TEXT EXCERPT
>>>
# navarre seawall



## aaronious45 (Dec 15, 2011)

Threw my bag net on some mullet at lunch...this girl was chilling under them apparently...caught this big drum(45# guessing) and some mullet and a nice sheep..needless to say, I gotta patch my net
Released the drum by the way


----------



## Longbow14 (Aug 8, 2011)

Is she a red or black?


----------



## frog03 (Aug 8, 2011)

*fish*

looks like a black drum to me


----------



## JD7.62 (Feb 13, 2008)

Thats a black drum not a redfish.


----------



## aaronious45 (Dec 15, 2011)

Still couldn't take it home..wouldn't fit in the cooler


----------



## frog03 (Aug 8, 2011)

*fish*

does not even look like a red has a head and fins of a black drum I have caught a lot of black drums it is for sure a black drum


----------



## aaronious45 (Dec 15, 2011)

How can u tell it's a black?? I'm guessing the slope of the head? The colloring was the same as other Redfish I've caught..red white and black spots


----------



## frog03 (Aug 8, 2011)

*fish*

yes by the shape of the head and the size of fins


----------



## aaronious45 (Dec 15, 2011)

I see the head..fins larger or smaller?
I'm not real familiar with black drums..is that a big one? Are they good to eat?


----------



## frog03 (Aug 8, 2011)

*fish*

fins are bigger very good to eat real white meat catch a lot of them this time year around piers thats a good size one tore my net up last week on a little bit smaller than that one good luck


----------



## Phat Old Man (May 24, 2012)

I never catch a damn thing there. I knew there were fish. LOL


----------



## Phat Old Man (May 24, 2012)

I'm headed over there tonight with some live shrimp.


----------



## jakec (Oct 14, 2010)

at lunch huh? man thats a good one. i wouldve released it to the smoker. were going to fishermans point after work if you want to go.


----------



## aaronious45 (Dec 15, 2011)

jakec said:


> at lunch huh? man thats a good one. i wouldve released it to the smoker. were going to fishermans point after work if you want to go.


Is this DLC Jake?


----------



## jakec (Oct 14, 2010)

oh yea damn right!


----------



## albacized (Nov 25, 2011)

No doubt a black drum - aside from the other specific features mentioned above, black drum have a much more robust body form than red drum...


----------
<<<
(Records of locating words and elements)
>>>
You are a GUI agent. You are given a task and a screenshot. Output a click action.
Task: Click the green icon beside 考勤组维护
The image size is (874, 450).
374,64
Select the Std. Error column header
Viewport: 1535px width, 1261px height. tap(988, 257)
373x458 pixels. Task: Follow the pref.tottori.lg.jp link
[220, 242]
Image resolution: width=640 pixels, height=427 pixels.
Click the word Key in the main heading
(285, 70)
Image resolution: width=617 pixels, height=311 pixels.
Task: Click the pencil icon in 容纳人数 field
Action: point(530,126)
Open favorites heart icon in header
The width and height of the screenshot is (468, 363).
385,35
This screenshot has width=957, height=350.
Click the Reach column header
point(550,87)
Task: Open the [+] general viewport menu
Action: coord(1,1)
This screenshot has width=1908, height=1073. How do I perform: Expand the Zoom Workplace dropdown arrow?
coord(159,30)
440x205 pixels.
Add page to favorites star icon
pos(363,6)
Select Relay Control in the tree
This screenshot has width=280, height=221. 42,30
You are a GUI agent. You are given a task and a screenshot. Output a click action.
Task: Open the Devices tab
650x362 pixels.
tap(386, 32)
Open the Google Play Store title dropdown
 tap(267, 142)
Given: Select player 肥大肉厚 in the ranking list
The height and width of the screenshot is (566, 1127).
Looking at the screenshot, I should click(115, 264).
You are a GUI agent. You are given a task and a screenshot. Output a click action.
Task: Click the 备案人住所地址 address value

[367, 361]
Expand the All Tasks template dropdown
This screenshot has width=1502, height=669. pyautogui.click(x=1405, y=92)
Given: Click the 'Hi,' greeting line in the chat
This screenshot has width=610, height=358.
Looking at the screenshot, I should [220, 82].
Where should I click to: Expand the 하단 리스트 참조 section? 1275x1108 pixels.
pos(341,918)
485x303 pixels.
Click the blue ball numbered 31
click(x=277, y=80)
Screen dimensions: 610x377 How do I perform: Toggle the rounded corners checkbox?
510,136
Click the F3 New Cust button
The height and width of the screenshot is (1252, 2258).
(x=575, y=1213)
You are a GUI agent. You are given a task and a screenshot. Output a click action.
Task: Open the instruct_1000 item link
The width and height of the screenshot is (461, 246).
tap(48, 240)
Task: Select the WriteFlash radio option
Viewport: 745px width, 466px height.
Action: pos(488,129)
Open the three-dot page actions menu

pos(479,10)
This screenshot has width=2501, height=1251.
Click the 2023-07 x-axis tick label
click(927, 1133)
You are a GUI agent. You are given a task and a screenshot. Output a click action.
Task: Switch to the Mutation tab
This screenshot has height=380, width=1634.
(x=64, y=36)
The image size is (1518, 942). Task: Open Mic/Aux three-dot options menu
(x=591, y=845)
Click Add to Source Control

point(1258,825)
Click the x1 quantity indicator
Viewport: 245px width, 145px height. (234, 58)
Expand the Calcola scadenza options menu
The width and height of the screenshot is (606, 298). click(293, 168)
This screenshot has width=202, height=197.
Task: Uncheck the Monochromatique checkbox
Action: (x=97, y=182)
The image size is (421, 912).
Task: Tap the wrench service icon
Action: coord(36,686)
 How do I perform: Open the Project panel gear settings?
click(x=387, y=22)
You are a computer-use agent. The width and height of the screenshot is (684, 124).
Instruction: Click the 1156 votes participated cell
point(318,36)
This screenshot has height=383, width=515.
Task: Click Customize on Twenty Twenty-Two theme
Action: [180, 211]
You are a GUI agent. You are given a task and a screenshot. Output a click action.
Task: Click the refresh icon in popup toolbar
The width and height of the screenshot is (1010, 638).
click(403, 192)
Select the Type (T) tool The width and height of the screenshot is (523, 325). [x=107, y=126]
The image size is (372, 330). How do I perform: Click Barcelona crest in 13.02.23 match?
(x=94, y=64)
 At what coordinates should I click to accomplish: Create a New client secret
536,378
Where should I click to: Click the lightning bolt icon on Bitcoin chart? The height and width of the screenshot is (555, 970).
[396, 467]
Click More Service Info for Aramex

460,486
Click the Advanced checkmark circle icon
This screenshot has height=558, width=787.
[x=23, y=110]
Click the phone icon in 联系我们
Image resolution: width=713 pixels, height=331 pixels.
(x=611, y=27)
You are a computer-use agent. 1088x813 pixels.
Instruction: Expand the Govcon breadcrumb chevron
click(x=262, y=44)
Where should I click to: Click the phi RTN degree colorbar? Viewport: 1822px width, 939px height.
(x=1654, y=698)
<<<
WRITTEN REQUEST A
List every distinct username that posts in the Navarre seawall thread.
WRITTEN REQUEST B
In the Navarre seawall thread, what does Phat Old Man say he is taking with him when he heads over there tonight?
Work only from the Navarre seawall thread.

CORRECT RESPONSE A
aaronious45, Longbow14, frog03, JD7.62, Phat Old Man, jakec, albacized

CORRECT RESPONSE B
Some live shrimp.